A born-again christian republican who voted for Kerry explains why. I think [livejournal.com profile] tafkar linked to this. And to the following:

Explaining why Gays and Lesbians need to get Black.

Fascinatingly, I think I'd not blink an eye at wearing a pin proclaiming that I am bi (but, keep in mind that I'm not in an area of the US that is known for being especially hateful about such things. And I'm female, which helps).

But... I think I _would_ be a little nervous (but likely would still do so) wearing a pin proclaiming that I'm poly. And I'm not sure _why_ I'd be nervous! Perhaps because I feel like I'd constantly have to be explaining it, and I just don't tend to have that kind of social energy...

Date: 2004-11-07 05:04 am (UTC)
From: [identity profile] regyt.livejournal.com
Lack of social energy is a wonderful way to partially explain why I don't bother tell most people about such things. It's that plus a sense of, why bring it up if it's not appropriate to the conversation? It feels out of place and unecessary. I don't tell them what I've done with monogamous boyfriends, either.

Date: 2004-11-07 06:40 am (UTC)
From: [identity profile] bridgetester.livejournal.com
There are things that people don't need to know, and many of them don't want to know either. :)

As much as I like to promote knowledge, some people I'd rather keep ignorant.

Date: 2004-11-07 03:38 pm (UTC)
From: [identity profile] nex0s.livejournal.com
aaaaand this is what the author is talking about.

see, i'm interracial, i'm bi, i'm poly.

i can keep quiet about being bi and poly but everyone will always know and see that i am black. i will NEVER be under the radar about it because it's my skin, my hair, my lips, my eyes. everything you see when you see me, whether you know me or not, is right there in your face black. so, whether or not i want to, i HAVE to deal with rascism both subtle and up front.

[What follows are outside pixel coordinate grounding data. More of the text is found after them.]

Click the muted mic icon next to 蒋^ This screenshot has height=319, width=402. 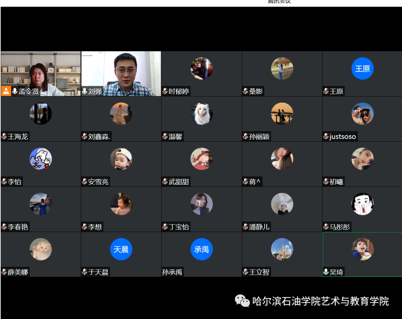click(x=245, y=182)
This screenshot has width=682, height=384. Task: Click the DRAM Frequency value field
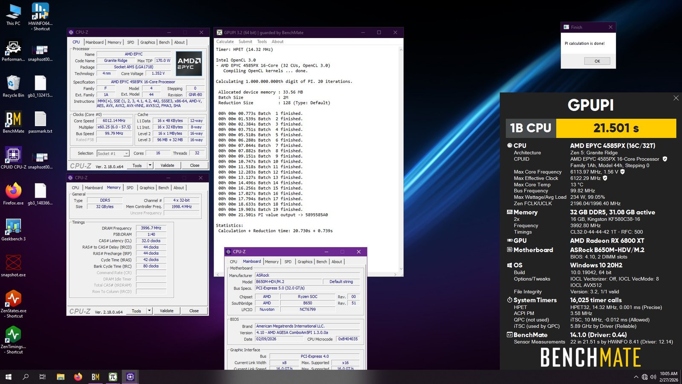click(x=151, y=228)
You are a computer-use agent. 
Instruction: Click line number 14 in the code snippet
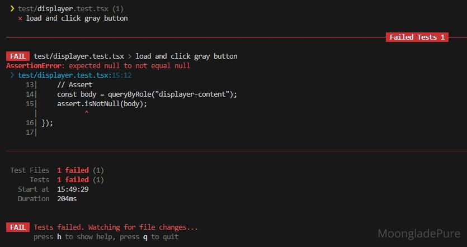coord(30,94)
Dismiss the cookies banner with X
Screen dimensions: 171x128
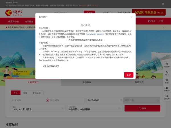pyautogui.click(x=163, y=4)
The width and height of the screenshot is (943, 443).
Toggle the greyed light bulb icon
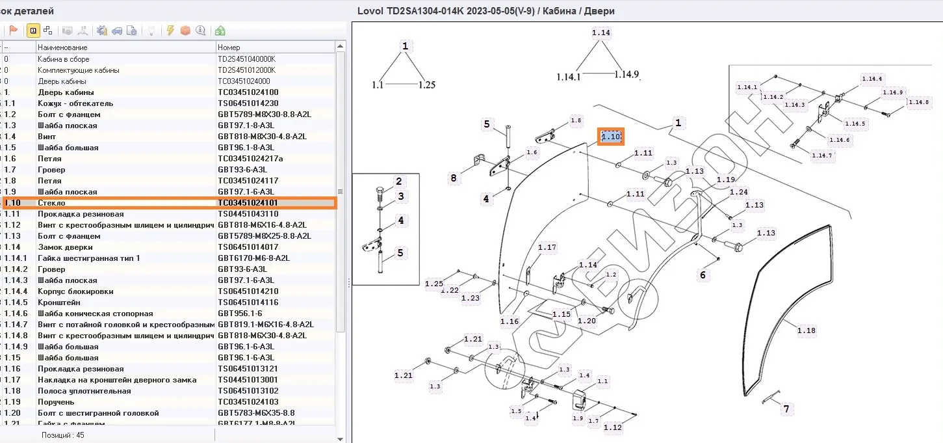coord(151,31)
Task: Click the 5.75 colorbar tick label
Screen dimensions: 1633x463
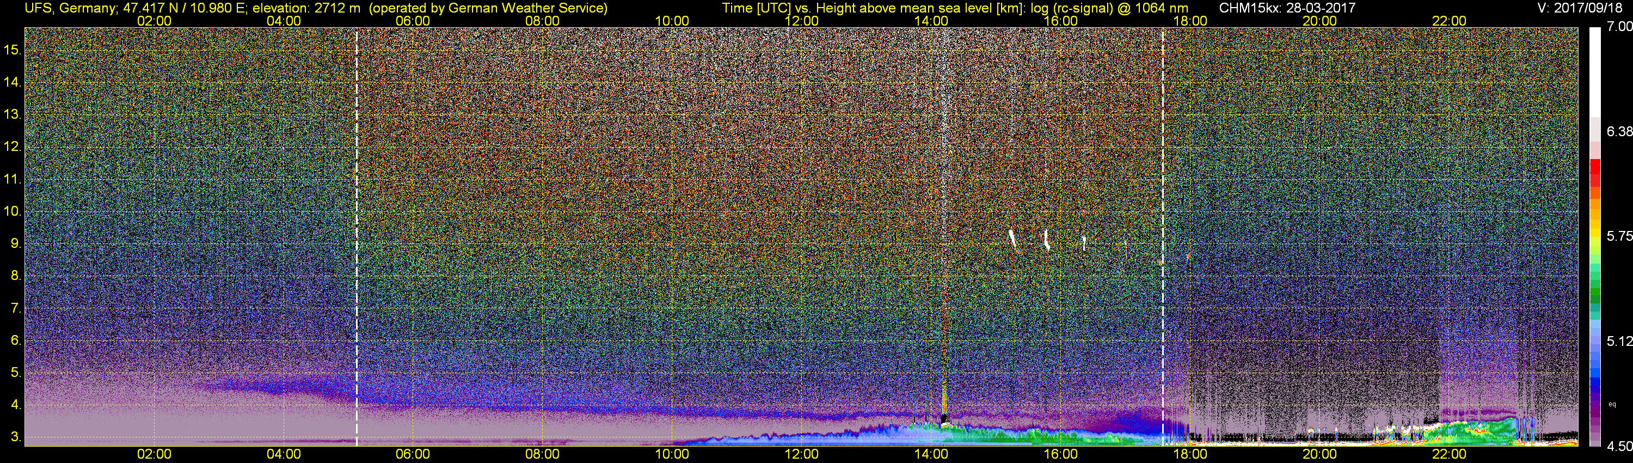Action: coord(1619,236)
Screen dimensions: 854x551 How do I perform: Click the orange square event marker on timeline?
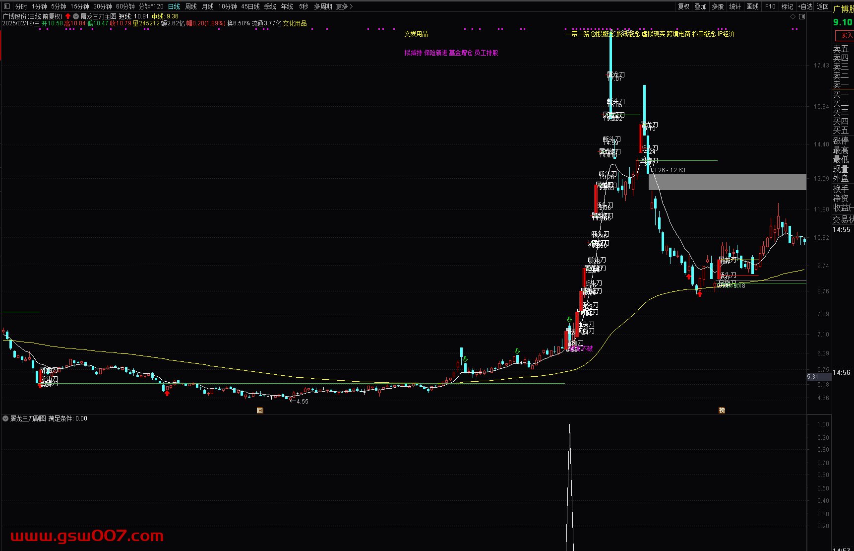coord(260,410)
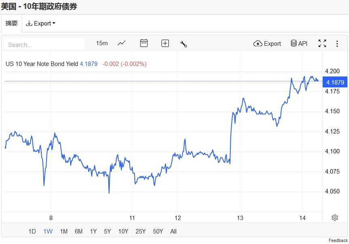Open the line chart type selector

point(121,43)
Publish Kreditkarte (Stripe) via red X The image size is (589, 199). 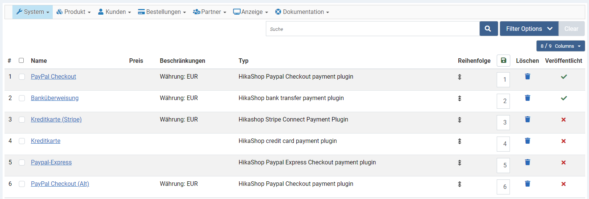tap(563, 120)
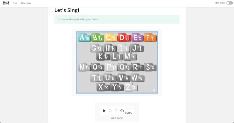Open the playback speed control

click(122, 111)
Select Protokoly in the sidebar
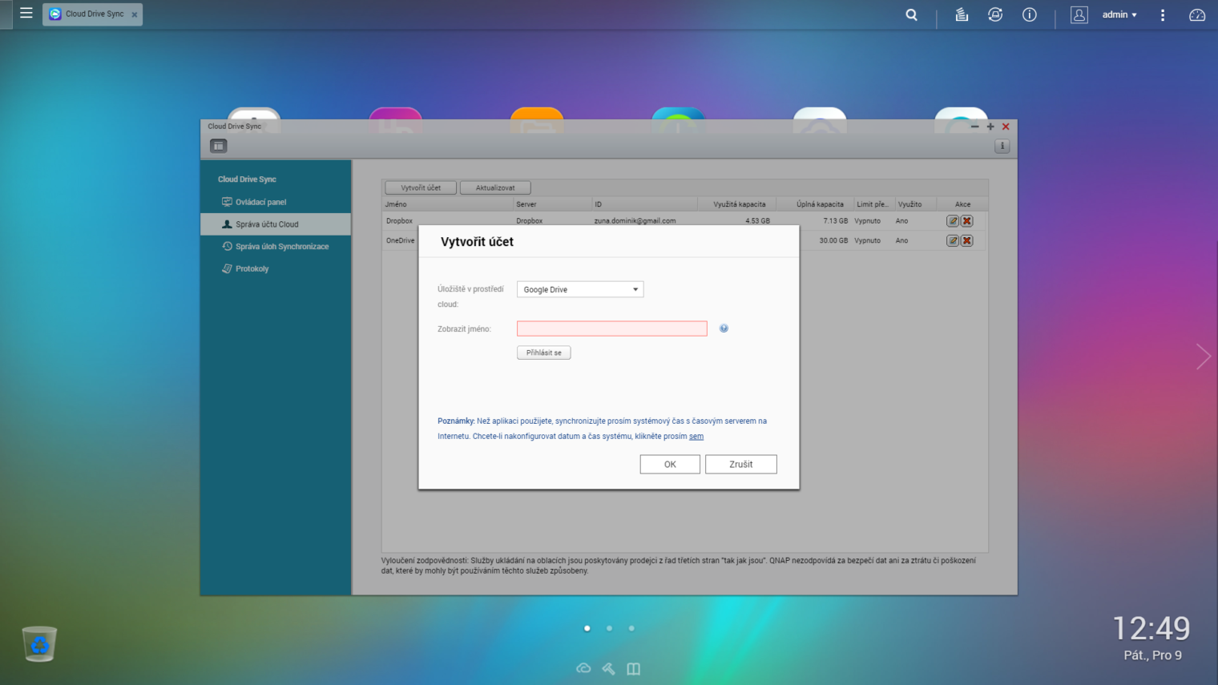This screenshot has width=1218, height=685. (252, 269)
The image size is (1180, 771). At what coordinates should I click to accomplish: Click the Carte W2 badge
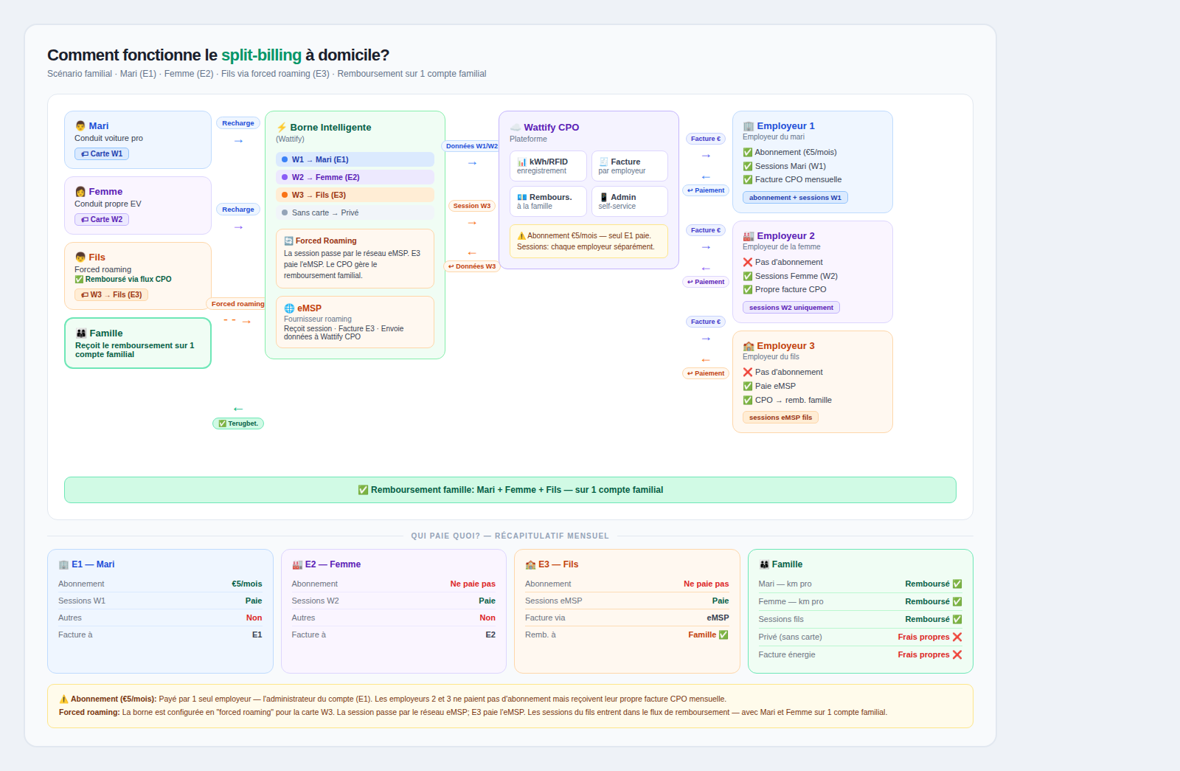(102, 220)
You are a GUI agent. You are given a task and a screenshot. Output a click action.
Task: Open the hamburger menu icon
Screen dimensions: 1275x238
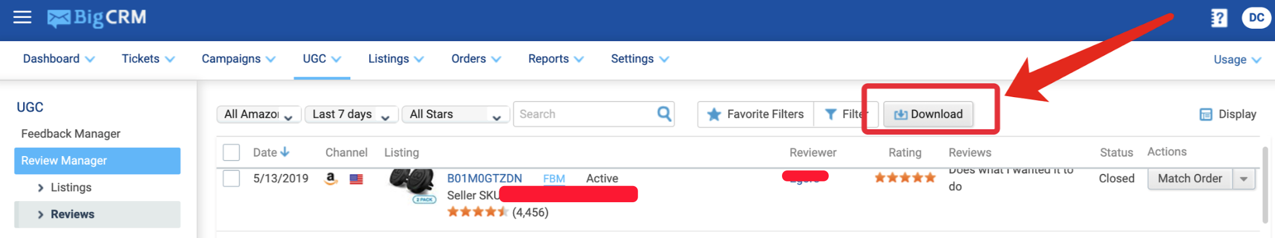[x=22, y=17]
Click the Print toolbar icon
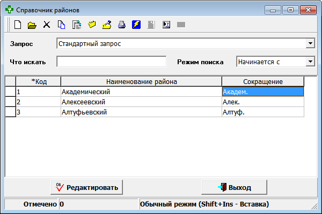This screenshot has height=214, width=322. click(x=121, y=25)

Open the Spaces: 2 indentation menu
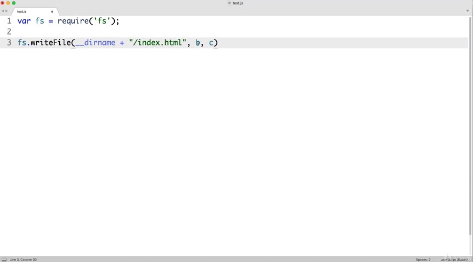click(423, 259)
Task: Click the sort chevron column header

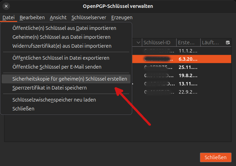Action: coord(138,43)
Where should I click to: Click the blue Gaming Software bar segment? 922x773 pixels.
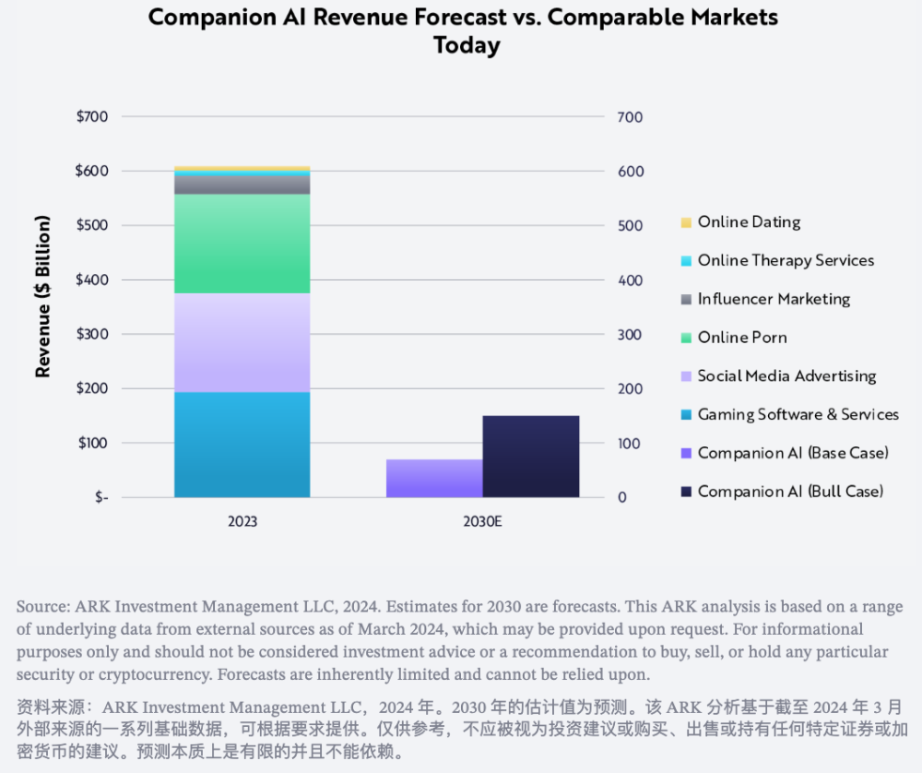(242, 445)
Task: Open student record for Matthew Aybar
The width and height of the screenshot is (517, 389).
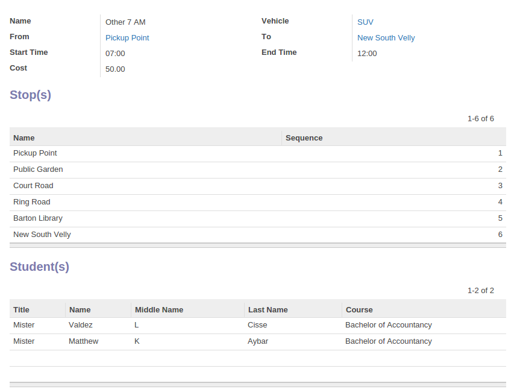Action: (258, 341)
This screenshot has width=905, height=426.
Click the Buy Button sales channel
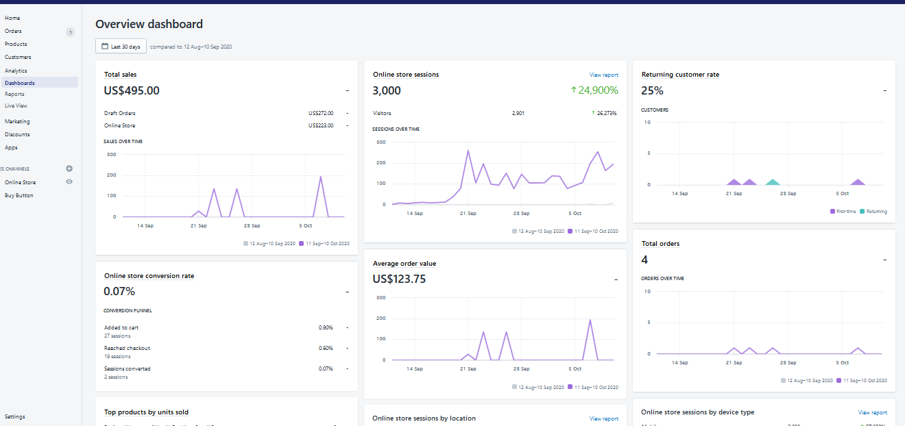pyautogui.click(x=19, y=195)
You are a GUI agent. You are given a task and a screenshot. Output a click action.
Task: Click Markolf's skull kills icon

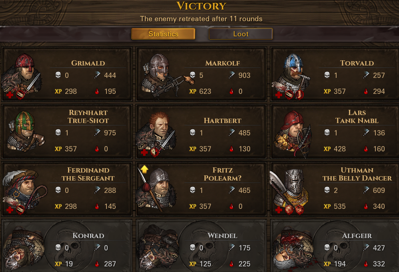pyautogui.click(x=192, y=75)
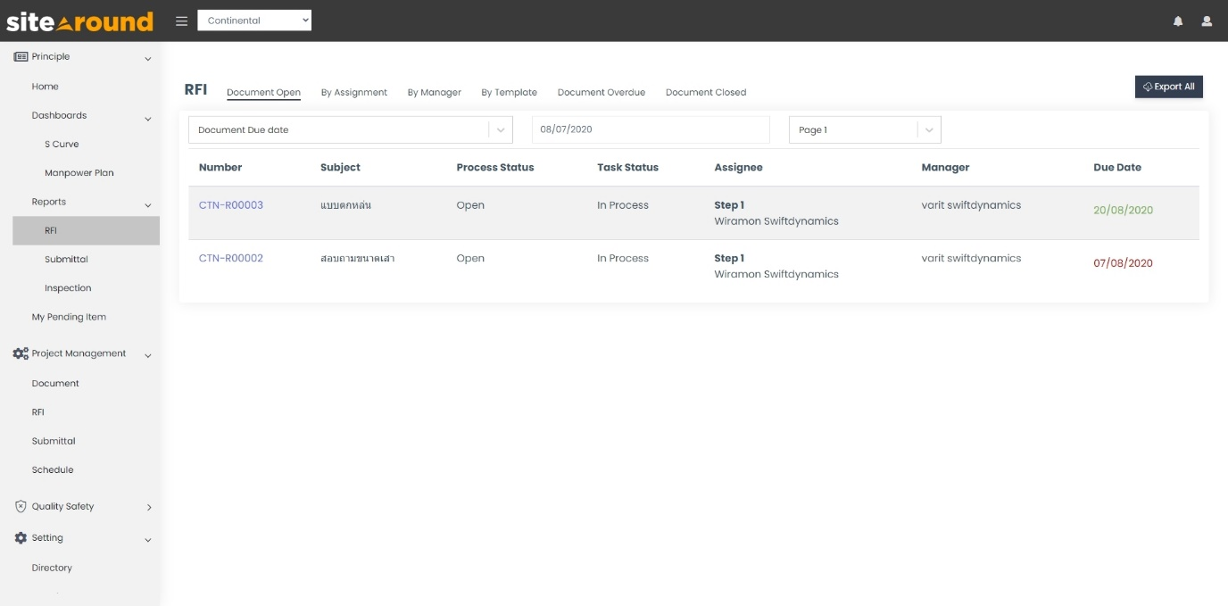
Task: Click the hamburger menu icon
Action: pyautogui.click(x=181, y=21)
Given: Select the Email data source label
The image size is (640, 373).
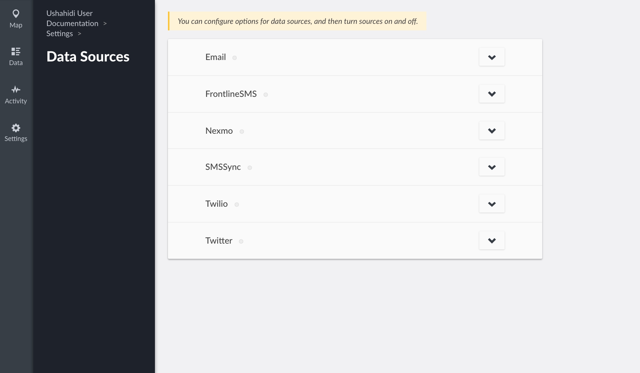Looking at the screenshot, I should pos(215,57).
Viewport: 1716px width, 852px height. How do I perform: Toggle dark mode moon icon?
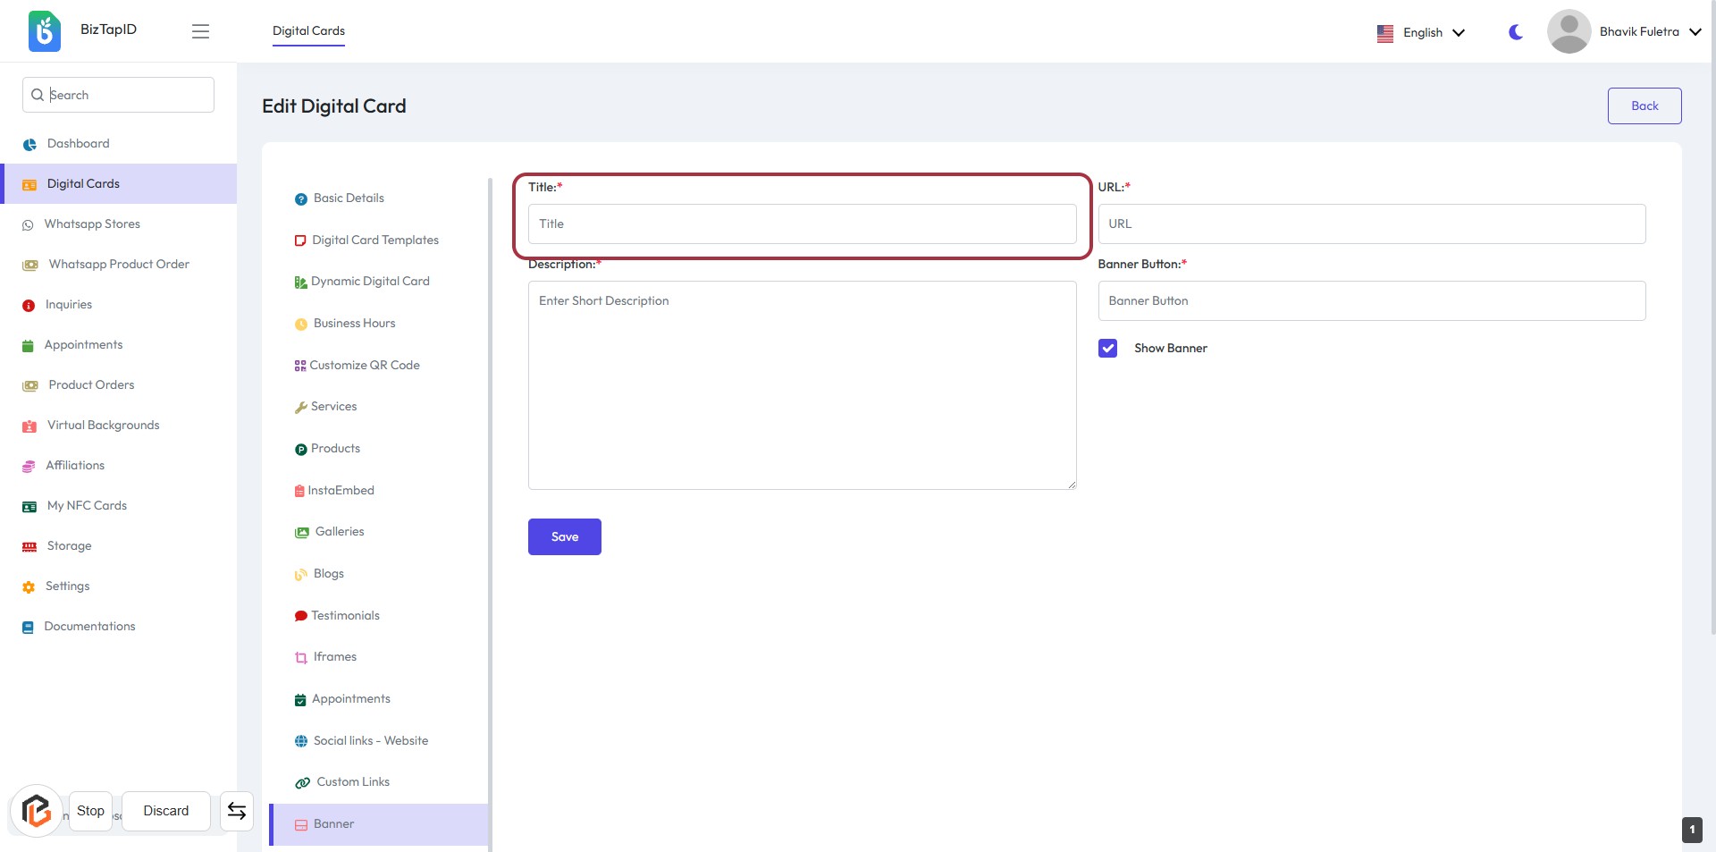pos(1516,32)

maybe that's what makes it easier for me to be out as bi and out as poly. i already don't have a choice in such a large part of my life, that just going those few steps further doesn't really bother me -- i've already not been promoted, been the first one let off, passed over for a job, and physically attacked, and called names. what can they do to me that hasn't been done already?

THAT's the point of the article.

she's saying that you CAN hide. but you are NEVER going to get what you want if you do.

n.

Date: 2004-11-07 06:56 pm (UTC)
From: [identity profile] wispfox.livejournal.com
And, in a vaugely related but more demonstrating how oblivious I can be kind of way...

I didn't notice/realize/insert some other word here that you were black until someone mentioned it. I then could see it, certainly, but apparently my ability to notice such things is somewhat less... useful than most.

This may be because I tend toward not noticing people's visual appearance, I don't know. It has tended to result in me accidentally offending people, since apparently some people think it's offensive to _not_ notice what color their skin is (or is not).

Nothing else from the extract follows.